Kiedy tylko pod koniec sierpnia zauważyłam, że moje wypadanie włosów nie jest takie chwilowe jak miałam nadzieję, to poleciałam do Rossmanna po wcierkę Jantar. Muszę przyznać, że nie używam jej codziennie. Ale około trzech razy w tygodniu, przed snem wmasowuję obfitą ilość wcierki w skalp.
Po umyciu włosów, najczęściej jeszcze na mokro zabezpieczam włosy, znowu zwłaszcza końcówki, produktami z silikonem. Wiem że teraz może pojawić się fala „ło matko, silikony, buuuuu”, ale moim włosom silikony nie przeszkadzają. Próby rezygnacji z ich używania kończyły się bardzo nie najlepiej, mówiąc delikatnie. Kilka podejść robiłam do tego by wyrzucić silikony z codziennej pielęgnacji włosów i za każdym razem włosy traciły swój ładny wygląd, więc przestałam z tym walczyć i polubiłam silikony możecie mnie za to nie traktować poważnie, ale nie uważam też żeby silikony były tak straszne jak się o nich mówi. W tym akapicie użyłam słowa „silikony” chyba ze sto razy.
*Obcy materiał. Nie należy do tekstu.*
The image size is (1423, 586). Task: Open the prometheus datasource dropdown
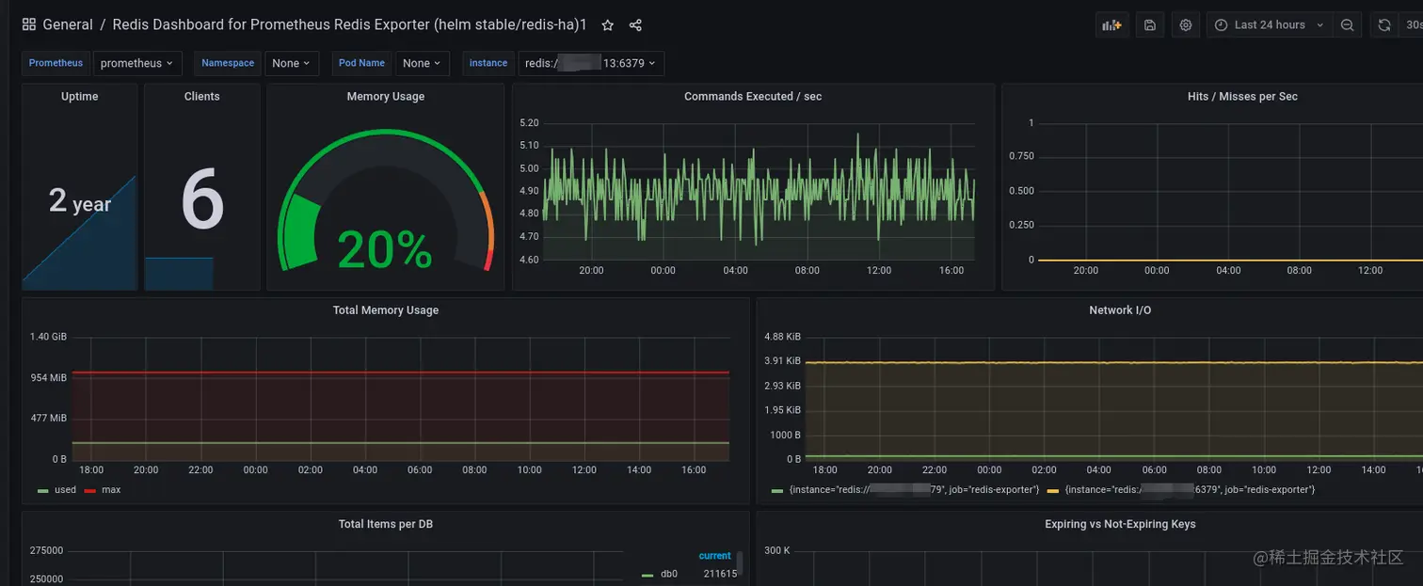[137, 63]
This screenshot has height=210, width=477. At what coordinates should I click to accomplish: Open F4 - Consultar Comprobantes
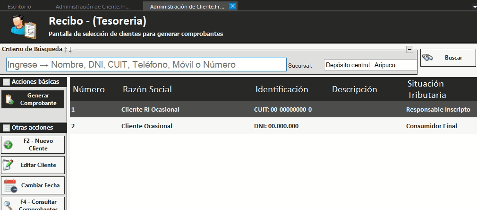(x=33, y=203)
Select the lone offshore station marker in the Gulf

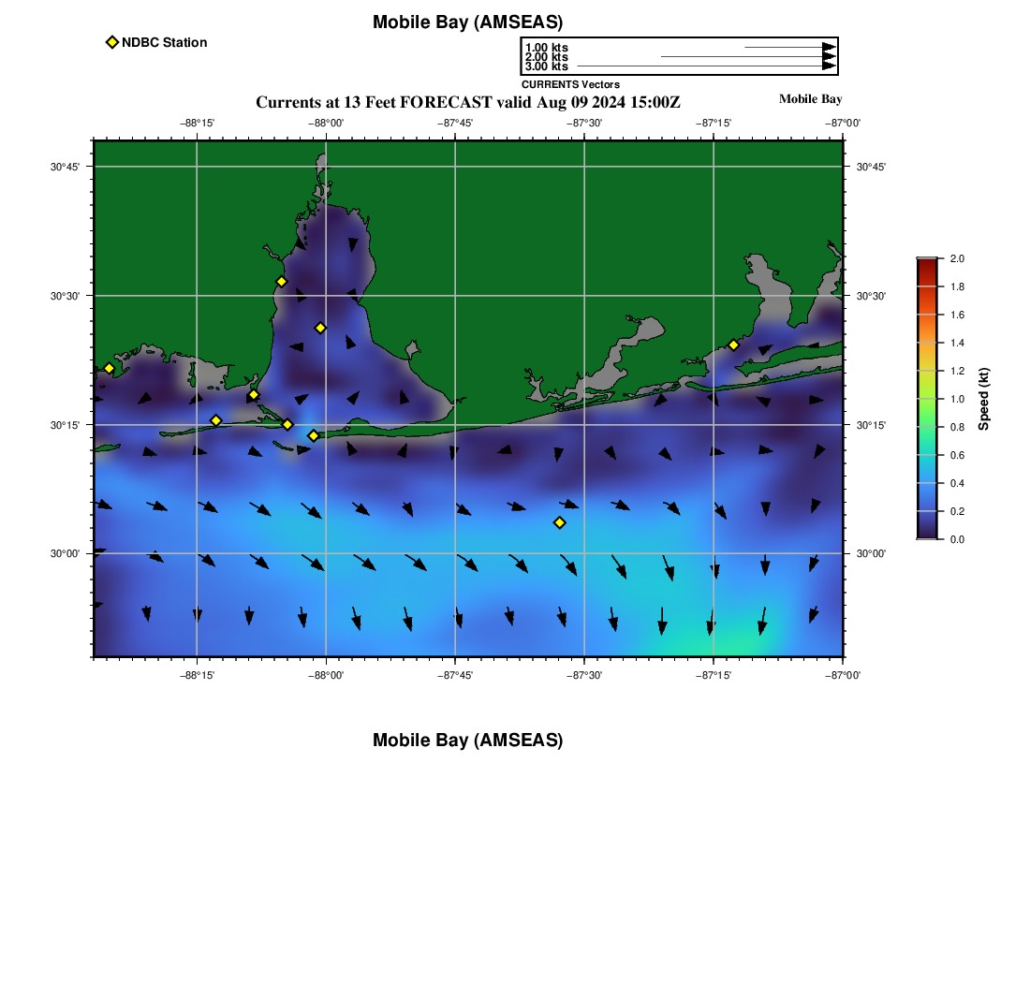pyautogui.click(x=559, y=522)
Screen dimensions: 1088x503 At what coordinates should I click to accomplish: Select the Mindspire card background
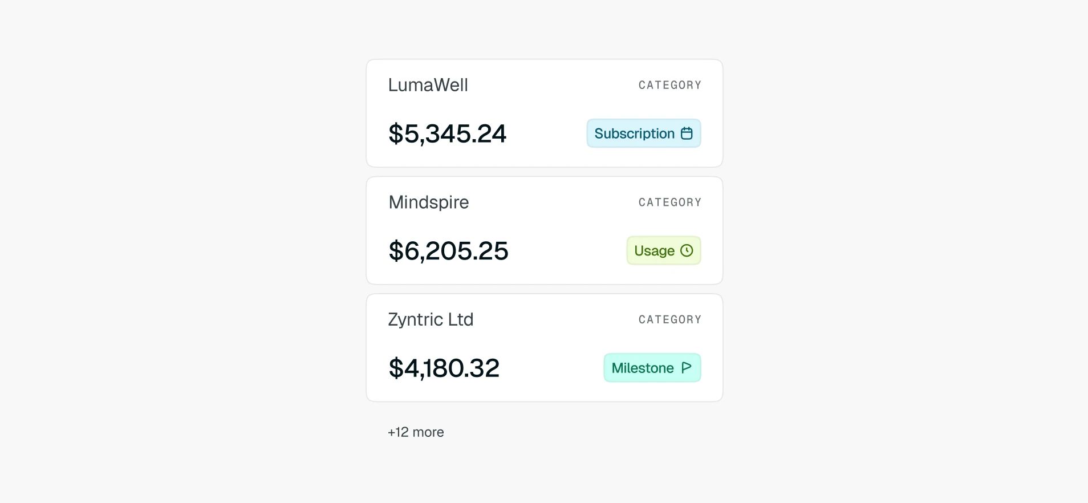[x=545, y=230]
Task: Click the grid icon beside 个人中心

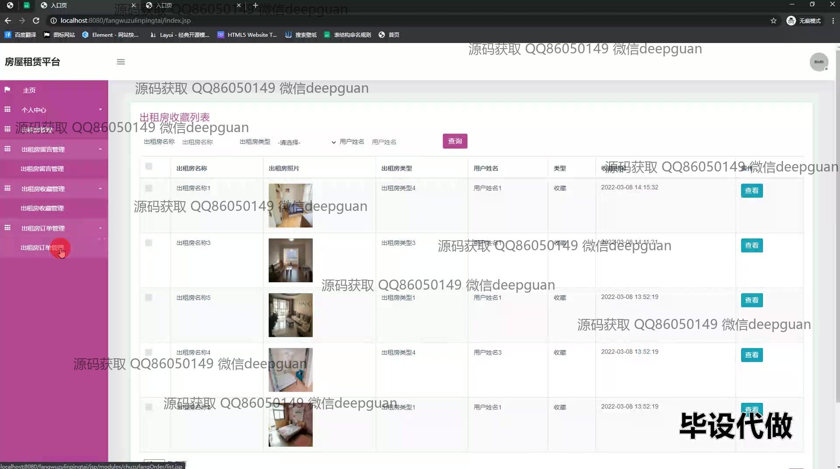Action: click(x=7, y=109)
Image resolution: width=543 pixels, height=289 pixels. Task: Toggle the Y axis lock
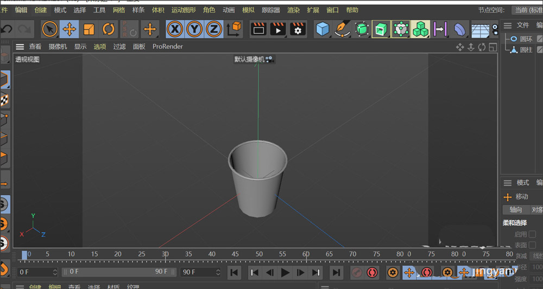[x=194, y=29]
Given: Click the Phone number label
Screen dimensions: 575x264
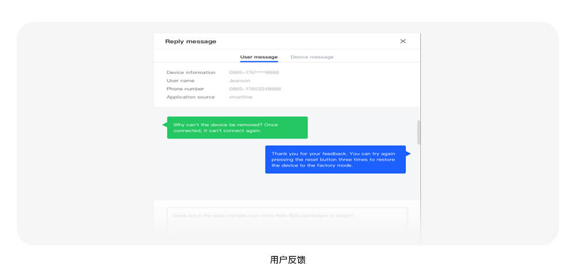Looking at the screenshot, I should click(185, 89).
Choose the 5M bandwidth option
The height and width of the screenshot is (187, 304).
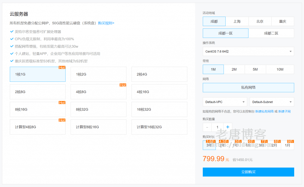[x=255, y=69]
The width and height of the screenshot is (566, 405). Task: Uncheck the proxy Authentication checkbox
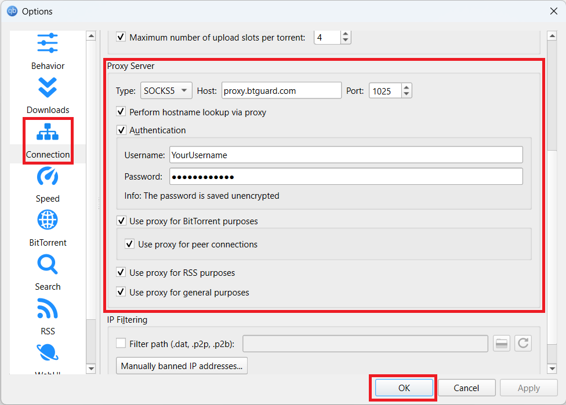point(121,130)
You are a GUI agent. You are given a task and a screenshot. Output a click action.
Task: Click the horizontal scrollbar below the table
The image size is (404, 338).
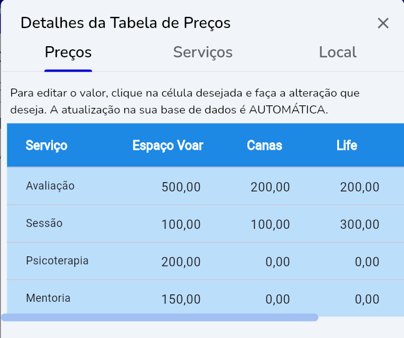(x=160, y=317)
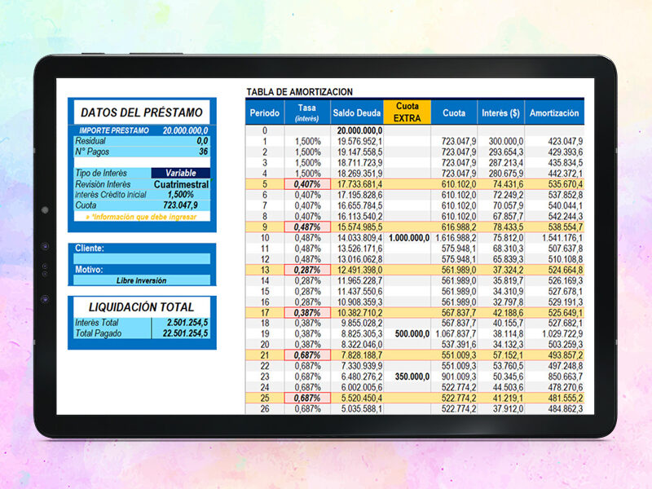Select the Amortización column header
Screen dimensions: 652x489
[554, 112]
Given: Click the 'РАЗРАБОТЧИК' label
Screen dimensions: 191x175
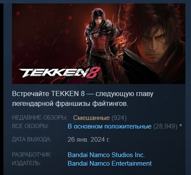Looking at the screenshot, I should click(32, 155).
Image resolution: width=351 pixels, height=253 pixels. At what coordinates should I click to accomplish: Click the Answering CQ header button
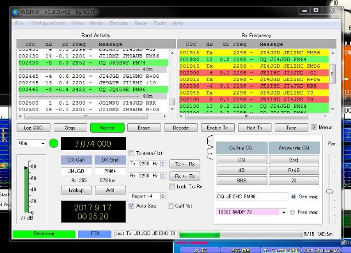point(294,148)
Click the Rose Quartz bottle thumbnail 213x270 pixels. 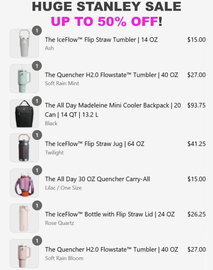pyautogui.click(x=24, y=218)
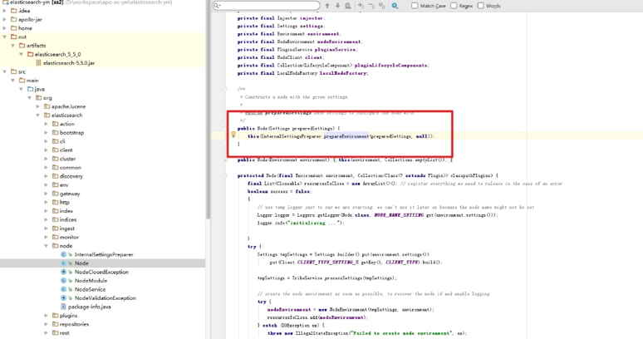Click the elasticsearch-5.5.0.jar file icon

(38, 63)
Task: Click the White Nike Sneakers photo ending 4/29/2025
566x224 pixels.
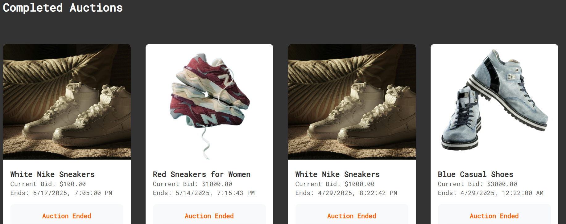Action: point(352,102)
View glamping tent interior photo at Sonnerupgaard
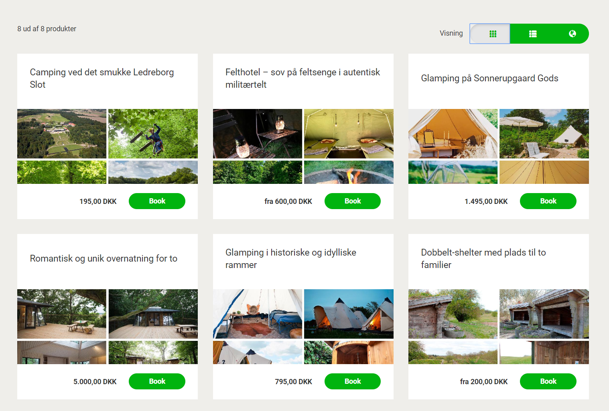Viewport: 609px width, 411px height. click(453, 134)
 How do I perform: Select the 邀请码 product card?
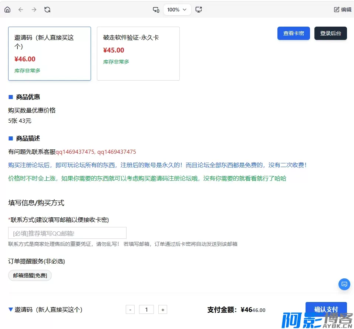coord(50,54)
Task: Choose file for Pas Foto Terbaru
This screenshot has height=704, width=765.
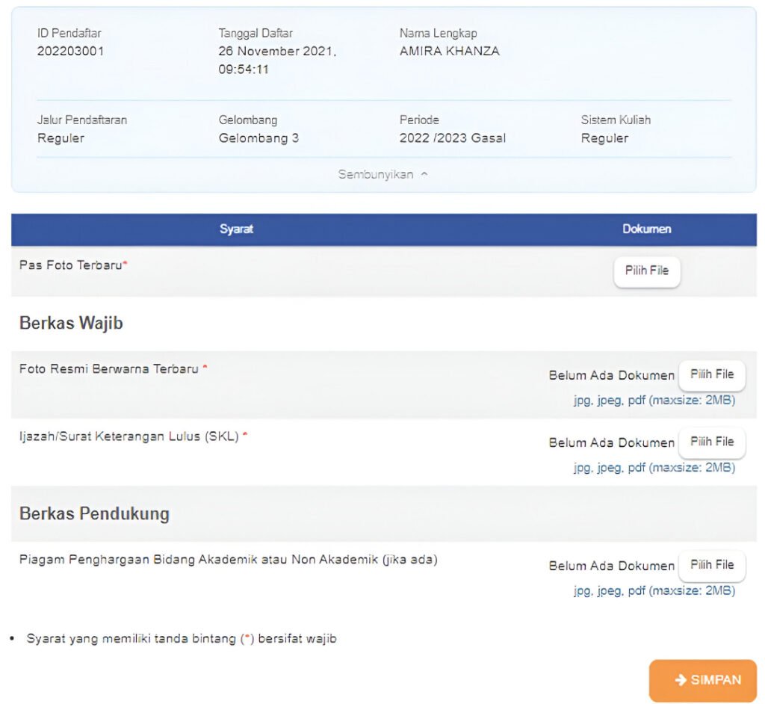Action: pos(646,271)
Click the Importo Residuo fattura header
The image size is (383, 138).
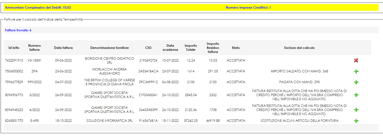[213, 48]
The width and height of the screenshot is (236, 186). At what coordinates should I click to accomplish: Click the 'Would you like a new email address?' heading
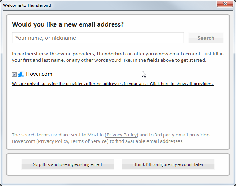[x=68, y=24]
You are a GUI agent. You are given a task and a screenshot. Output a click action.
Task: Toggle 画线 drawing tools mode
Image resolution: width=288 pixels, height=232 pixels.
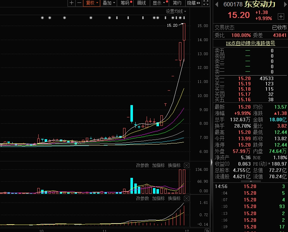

Ten punkt jest bardzo oczywisty, ale dla wielu dziewczyn też wręcz niewyobrażalny do wcielenia w życie. Całkowicie zrezygnowałam z używania suszarki do włosów i prostownicy. I ciekawostka jest taka, że prostownica robi mi mniejszą krzywdę niż suszarka z nawet bardzo zimnym strumieniem powietrza. Mimo to zrezygnowałam z obu, ponieważ to jedyna droga (ale w moim przypadku naprawdę bardzo skuteczna) by pozbyć się połamanych i rozdwojonych końcówek. Dzięki temu mogę pochwalić się tym, że mam naprawdę zdrowe i dobrze wyglądające końce. A jak już mi się zdarzyło raz wyprostować włosy, (już po ostatnim obcięciu) to ilość termochrony jakiej użyłam tak je obciążyła, że następnego dnia były totalnie do mycia.
Nawet najszybsze mycie, na które mam strasznie mało czasu kończę odżywką, którą spłukuję. Kiedy mam więcej czasu używam np. Biowaxa, albo innych odżywek, które mam gdzieś pod ręką. Jeżeli mam mało czasu to używam maski Fructis, bo ona trzymana na moich włosach dłużej niż zalecaną minutę nie działa najlepiej.
Na ten moment mam zbyt krótkie włosy by używać gumek, ale gdy tylko odrosną to będę używać miękkich gumek bez metalowych elementów. To drobny, ważny szczegół a wciąż sporo dziewczyn nie zdaje sobie sprawy jak te metalowe łączenia niszczą włosy.